For me, the two killer features that made me switch were the vertical splits (vanilla screen only does horizontal splits), and the distinction between windows and panes.
If it helps anyone else, here's my ~/.tmux.conf file[1], with keybindings that match closely to the screen setup I've grown so accustomed to.
[1] http://github.com/ludwig/dotfiles/blob/master/.tmux.conf
1. The defaults are sane (altscreen is on by default, emacs keys in copy mode by default, no stupid "wuff wuff" covering up my prompt, history is 2000 lines instead screen's almost useless 100).

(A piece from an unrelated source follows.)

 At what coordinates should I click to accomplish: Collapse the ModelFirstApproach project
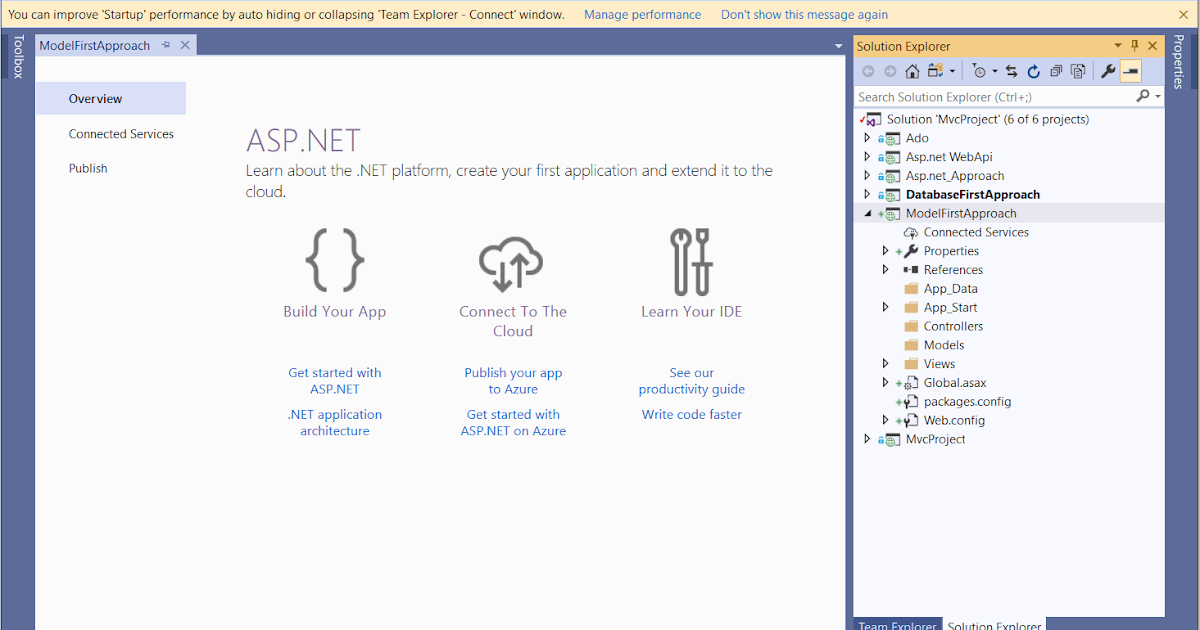coord(867,213)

2. Screen sometimes interacts badly with Terminal.app on my mac. I can't run aptitude from within screen on my mac without it randomly switching to graphic charset mode. Also running emacs inside screen sometime results in the arrow keys not working.
I like it so far. I think I'll switch for a while and see how it goes...
startup_message off
defscrollback 10000
I recently switched to tmux and after several weeks of testig it out I think I'm going to make the change permanent.

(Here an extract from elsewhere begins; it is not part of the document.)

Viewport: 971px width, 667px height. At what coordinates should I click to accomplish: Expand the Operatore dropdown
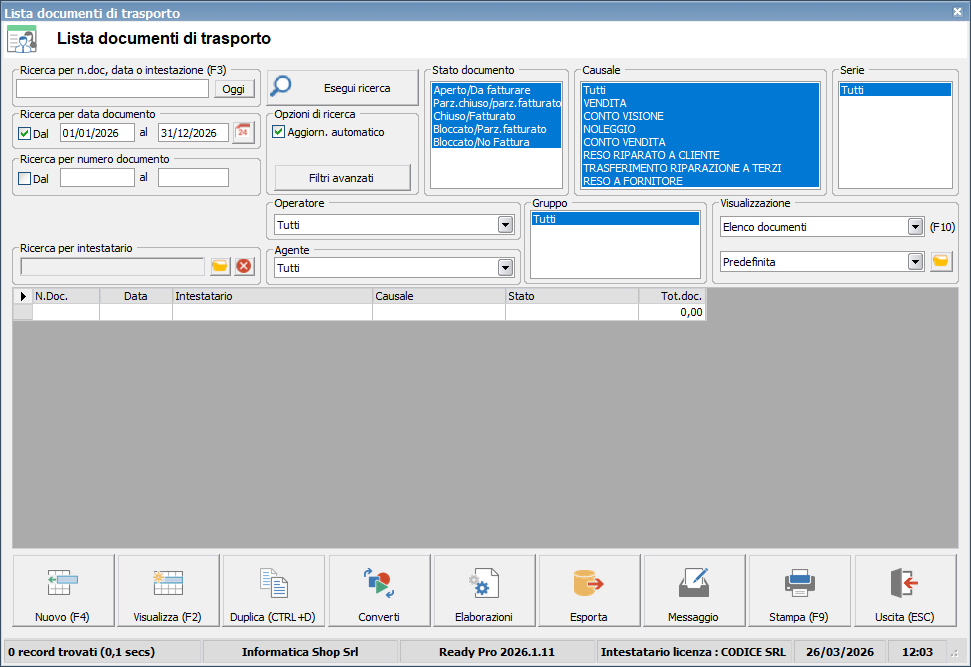pos(505,225)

It is actively being developed (screen is currently stagnant), it has a much greater scripting capability, it is rock solid, its region-splitting capabilities is hugely better than screen's (that is the single reason I switched to tmux initially).

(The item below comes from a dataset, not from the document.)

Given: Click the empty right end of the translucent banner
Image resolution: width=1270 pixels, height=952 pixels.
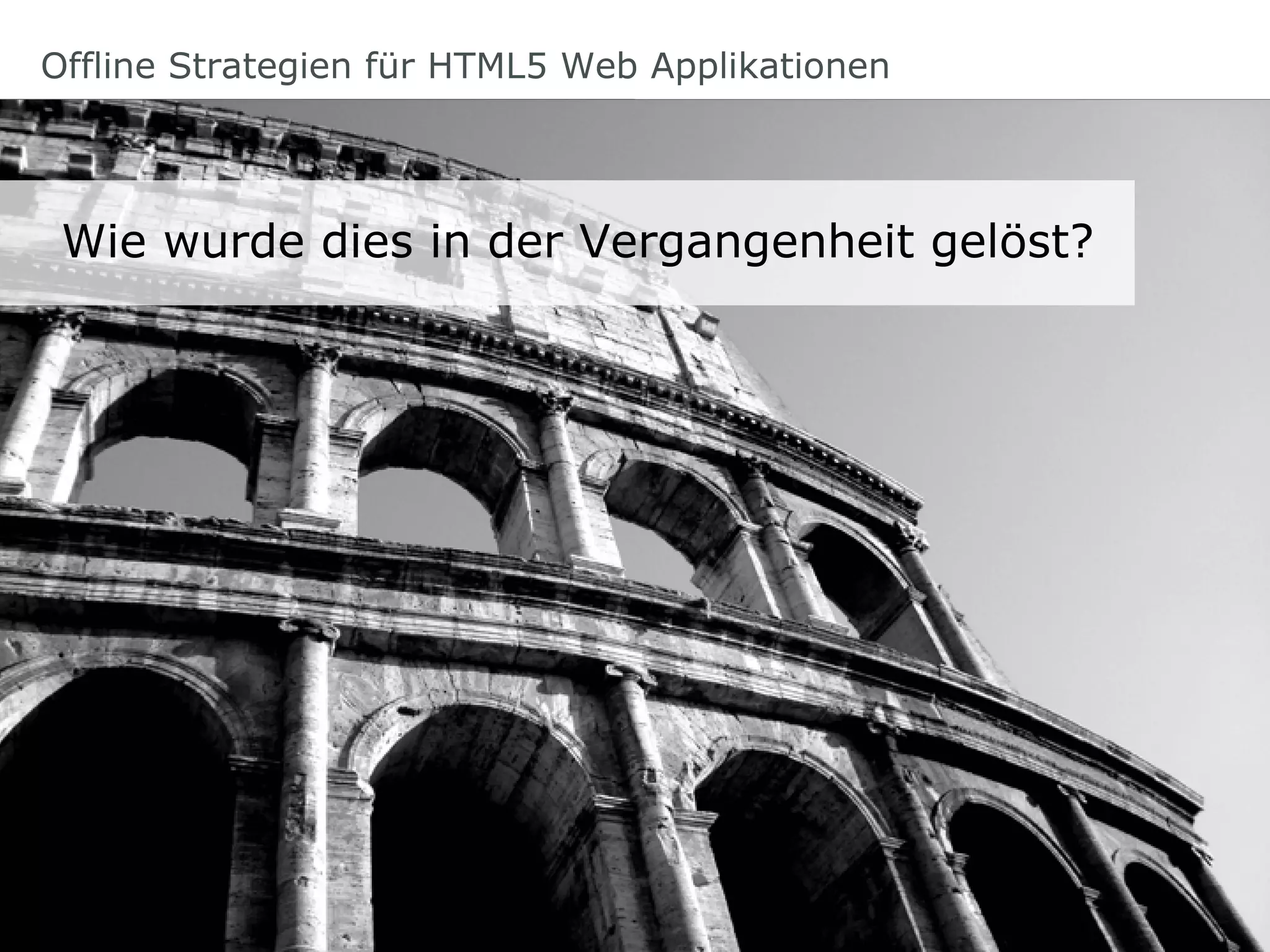Looking at the screenshot, I should tap(1113, 243).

On the con side: it seems you have to use the metakey to enable the scrollback buffer. I really hate that, but now I've used it for a while I'm used to it and it is not as annoying as it was at first. (I'm always using 'ls' in a terminal and I invariably want to scroll up to see the first few entries. With screen I could just shift-PgUp, with tmux I do ctrl-A, PgUp. It's ok.)
Other than those things, tmux seems to do everything screen can do in terms of resuming sessions and so on.
The enhanced region splitting makes it superior for my use, so I will stick with tmux.
Has anybody benefited from using tmux with emacs? Or, when in emacs, is running tmux too overkill?
A useful trick is to ssh to a remote machine and start a screen session on the remote machine. Then you can start long-running jobs on the remote machine, detach, turn your local machine off, come back later, and ssh and re-attach to check on progress.
I assume tmux and similar screen-like programs can all do this.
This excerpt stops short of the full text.